In the only comparison between the VAS and SPR in SCS patients [29], the SPR not only showed a significantly higher degree of pain relief (63% vs. 46%), but also showed an increase in treatment success, based on pain relief from 59% to 83%, which was much more in line with treatment success in the same group measured by patient satisfaction (87%). Review of the literature confirms that the majority of studies have a similar discrepancy between satisfaction rate and successful reduction of pain level, measured by the VAS (29).

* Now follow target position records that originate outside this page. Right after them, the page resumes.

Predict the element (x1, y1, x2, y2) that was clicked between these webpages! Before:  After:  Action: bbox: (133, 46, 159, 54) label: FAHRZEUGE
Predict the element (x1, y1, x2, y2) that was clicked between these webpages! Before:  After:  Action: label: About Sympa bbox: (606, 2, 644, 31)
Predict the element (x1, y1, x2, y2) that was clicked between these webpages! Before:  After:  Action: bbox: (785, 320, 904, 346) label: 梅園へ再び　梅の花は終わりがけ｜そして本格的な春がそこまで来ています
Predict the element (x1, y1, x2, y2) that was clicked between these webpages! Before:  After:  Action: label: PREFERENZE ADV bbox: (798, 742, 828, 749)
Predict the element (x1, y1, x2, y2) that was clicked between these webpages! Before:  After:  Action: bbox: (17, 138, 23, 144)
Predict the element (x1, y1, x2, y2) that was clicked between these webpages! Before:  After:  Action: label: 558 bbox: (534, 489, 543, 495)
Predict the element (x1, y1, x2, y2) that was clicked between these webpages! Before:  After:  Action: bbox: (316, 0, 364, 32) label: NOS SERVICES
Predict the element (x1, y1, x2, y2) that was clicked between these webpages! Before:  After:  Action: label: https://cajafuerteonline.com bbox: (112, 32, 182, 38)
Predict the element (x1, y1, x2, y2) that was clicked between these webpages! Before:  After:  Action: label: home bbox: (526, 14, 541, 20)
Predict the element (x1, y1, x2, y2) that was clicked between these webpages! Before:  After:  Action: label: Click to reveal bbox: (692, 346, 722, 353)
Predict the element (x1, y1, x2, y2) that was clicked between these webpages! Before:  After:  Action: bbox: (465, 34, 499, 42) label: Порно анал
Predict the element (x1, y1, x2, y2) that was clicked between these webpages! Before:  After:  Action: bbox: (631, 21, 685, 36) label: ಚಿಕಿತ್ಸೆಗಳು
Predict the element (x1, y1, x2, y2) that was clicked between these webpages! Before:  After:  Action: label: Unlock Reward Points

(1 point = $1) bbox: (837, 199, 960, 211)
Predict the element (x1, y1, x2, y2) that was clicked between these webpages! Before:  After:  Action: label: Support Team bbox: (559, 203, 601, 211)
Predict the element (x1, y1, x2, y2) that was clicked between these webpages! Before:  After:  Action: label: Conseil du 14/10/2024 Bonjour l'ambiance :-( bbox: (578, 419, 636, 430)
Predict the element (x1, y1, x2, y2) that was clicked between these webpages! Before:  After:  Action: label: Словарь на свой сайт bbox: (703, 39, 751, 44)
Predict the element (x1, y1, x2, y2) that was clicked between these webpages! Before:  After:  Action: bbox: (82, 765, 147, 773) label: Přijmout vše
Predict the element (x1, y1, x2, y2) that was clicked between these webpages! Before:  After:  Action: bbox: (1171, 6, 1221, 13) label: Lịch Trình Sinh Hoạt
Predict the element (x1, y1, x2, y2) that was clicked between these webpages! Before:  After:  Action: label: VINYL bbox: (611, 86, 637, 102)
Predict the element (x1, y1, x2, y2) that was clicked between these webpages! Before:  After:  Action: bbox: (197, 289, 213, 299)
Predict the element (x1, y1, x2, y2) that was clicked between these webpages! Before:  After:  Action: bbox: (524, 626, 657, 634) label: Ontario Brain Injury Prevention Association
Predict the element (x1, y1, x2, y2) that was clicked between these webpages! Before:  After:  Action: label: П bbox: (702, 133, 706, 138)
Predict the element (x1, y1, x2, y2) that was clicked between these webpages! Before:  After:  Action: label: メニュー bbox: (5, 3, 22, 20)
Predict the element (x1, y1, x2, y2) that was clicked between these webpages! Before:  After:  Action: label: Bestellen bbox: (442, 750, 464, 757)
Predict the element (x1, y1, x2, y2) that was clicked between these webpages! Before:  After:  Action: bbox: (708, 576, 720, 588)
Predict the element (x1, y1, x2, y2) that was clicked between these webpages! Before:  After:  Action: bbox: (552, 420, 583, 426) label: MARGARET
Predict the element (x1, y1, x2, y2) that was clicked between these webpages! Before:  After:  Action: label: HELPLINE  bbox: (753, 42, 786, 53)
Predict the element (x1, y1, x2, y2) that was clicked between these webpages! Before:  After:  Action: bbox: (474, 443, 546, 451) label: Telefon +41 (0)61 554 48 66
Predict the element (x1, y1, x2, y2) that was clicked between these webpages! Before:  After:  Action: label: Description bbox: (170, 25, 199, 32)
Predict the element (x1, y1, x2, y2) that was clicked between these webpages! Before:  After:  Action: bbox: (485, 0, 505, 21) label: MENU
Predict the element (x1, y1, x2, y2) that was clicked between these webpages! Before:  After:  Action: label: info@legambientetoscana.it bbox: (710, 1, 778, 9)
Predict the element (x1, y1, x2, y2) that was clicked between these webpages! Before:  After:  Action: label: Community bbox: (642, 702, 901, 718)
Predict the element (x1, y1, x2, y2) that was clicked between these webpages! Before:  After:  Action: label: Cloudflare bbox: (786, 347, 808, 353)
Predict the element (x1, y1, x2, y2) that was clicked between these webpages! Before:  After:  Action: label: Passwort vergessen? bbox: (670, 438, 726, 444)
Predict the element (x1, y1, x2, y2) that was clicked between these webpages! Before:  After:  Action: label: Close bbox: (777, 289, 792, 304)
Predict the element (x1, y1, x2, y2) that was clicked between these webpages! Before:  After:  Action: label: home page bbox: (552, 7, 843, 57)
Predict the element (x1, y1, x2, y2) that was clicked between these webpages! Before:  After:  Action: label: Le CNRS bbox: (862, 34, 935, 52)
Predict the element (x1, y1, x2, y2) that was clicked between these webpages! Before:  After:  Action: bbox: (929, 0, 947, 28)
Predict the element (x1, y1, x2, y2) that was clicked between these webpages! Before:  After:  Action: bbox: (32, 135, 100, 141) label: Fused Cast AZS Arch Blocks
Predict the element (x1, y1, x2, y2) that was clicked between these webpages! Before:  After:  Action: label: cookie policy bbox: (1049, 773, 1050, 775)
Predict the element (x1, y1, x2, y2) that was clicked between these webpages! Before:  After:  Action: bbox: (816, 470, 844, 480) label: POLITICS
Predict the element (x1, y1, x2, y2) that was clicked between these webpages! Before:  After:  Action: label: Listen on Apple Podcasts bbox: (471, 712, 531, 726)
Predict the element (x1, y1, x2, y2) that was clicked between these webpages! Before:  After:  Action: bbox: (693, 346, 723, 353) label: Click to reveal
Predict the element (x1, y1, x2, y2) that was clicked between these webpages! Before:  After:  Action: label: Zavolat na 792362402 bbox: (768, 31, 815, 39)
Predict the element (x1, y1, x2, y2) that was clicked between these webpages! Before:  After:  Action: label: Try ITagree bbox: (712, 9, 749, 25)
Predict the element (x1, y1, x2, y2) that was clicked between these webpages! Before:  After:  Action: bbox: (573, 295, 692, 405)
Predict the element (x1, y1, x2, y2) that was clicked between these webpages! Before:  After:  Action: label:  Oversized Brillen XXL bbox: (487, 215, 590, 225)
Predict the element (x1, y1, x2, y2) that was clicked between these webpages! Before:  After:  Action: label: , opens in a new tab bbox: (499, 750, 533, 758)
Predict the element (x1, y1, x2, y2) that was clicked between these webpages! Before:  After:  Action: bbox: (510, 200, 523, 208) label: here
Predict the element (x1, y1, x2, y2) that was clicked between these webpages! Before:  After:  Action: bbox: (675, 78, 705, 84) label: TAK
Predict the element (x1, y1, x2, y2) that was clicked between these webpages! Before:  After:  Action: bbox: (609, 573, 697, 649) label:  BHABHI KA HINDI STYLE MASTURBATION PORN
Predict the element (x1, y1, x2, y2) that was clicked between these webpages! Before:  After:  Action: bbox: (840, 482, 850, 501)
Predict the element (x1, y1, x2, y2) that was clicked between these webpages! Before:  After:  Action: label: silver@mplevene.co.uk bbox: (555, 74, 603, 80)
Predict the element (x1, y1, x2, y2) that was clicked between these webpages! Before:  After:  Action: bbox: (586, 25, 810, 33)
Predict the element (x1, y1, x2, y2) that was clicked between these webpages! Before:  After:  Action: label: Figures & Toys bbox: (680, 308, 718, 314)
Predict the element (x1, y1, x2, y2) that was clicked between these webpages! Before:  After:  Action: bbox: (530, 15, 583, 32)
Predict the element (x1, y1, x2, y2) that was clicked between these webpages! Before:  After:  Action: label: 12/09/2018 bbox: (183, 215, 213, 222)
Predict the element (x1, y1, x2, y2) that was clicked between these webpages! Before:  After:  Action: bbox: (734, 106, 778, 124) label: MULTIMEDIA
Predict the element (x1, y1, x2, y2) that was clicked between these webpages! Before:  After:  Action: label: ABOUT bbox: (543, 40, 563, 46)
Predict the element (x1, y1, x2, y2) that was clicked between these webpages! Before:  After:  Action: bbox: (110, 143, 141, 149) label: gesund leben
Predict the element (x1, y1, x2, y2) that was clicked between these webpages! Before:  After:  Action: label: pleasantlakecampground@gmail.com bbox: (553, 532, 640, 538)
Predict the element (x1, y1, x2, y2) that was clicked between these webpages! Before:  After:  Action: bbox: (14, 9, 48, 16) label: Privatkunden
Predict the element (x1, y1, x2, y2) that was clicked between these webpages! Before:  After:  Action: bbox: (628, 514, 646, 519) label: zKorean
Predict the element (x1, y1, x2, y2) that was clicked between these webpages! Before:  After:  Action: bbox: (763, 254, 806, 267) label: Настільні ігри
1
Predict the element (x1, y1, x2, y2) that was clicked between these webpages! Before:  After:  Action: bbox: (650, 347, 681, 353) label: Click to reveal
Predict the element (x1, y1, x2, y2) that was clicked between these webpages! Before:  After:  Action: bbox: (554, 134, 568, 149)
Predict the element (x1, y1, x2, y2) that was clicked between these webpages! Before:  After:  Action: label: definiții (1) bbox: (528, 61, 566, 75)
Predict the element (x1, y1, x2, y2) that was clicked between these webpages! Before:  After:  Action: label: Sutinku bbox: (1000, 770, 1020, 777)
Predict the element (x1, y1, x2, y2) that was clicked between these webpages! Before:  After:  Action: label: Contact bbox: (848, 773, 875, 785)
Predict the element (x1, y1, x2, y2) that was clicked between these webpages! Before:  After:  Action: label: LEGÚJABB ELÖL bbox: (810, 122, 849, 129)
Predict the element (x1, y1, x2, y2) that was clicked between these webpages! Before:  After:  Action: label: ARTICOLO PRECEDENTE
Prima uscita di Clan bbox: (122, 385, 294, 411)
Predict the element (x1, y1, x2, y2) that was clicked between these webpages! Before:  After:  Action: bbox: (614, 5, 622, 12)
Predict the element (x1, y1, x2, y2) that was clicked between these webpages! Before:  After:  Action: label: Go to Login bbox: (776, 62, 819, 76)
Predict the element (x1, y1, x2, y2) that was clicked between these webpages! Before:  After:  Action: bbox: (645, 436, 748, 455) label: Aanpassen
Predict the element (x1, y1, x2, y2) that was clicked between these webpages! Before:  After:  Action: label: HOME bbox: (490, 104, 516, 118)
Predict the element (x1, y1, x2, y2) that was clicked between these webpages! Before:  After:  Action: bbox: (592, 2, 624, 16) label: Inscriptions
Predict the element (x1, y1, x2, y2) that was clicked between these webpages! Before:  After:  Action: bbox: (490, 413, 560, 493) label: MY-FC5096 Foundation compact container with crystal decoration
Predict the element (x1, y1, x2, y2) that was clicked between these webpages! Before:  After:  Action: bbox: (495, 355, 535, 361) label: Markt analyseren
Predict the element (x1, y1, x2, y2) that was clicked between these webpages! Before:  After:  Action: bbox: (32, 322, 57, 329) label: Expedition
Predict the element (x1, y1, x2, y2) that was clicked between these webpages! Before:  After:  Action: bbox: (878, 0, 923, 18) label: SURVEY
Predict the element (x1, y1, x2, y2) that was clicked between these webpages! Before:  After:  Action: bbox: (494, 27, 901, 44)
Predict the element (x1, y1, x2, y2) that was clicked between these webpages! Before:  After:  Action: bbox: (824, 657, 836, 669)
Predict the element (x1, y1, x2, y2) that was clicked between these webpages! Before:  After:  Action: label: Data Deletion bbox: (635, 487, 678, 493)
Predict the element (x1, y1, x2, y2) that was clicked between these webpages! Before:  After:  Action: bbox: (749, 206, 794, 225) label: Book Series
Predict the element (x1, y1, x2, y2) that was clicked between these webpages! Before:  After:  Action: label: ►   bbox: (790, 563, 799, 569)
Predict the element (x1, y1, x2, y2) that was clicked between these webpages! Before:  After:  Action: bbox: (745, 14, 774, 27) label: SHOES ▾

One more important issue for future consideration is the arbitrarily selected “50% pain reduction” as an indication of successful treatment. As eloquently stated by Seres [30], “by choosing such a low level for acceptable outcome, are we treating more our patients’ needs or our requirements for something upon which to justify what we do?”
5. CONCLUSION
In our opinion, the comparative use of VAS scores to measure the success of a spinal cord stimulation trial, or permanent implant, should be replaced with the SPR measurement of direct patient report of percentage of pain relief.
ACKNOWLEDGEMENTS
The authors want to express their gratitude to Stephanie Washburn, Eric Skoloff and Roni Diaz for their invaluable assistance in performing and publishing this study.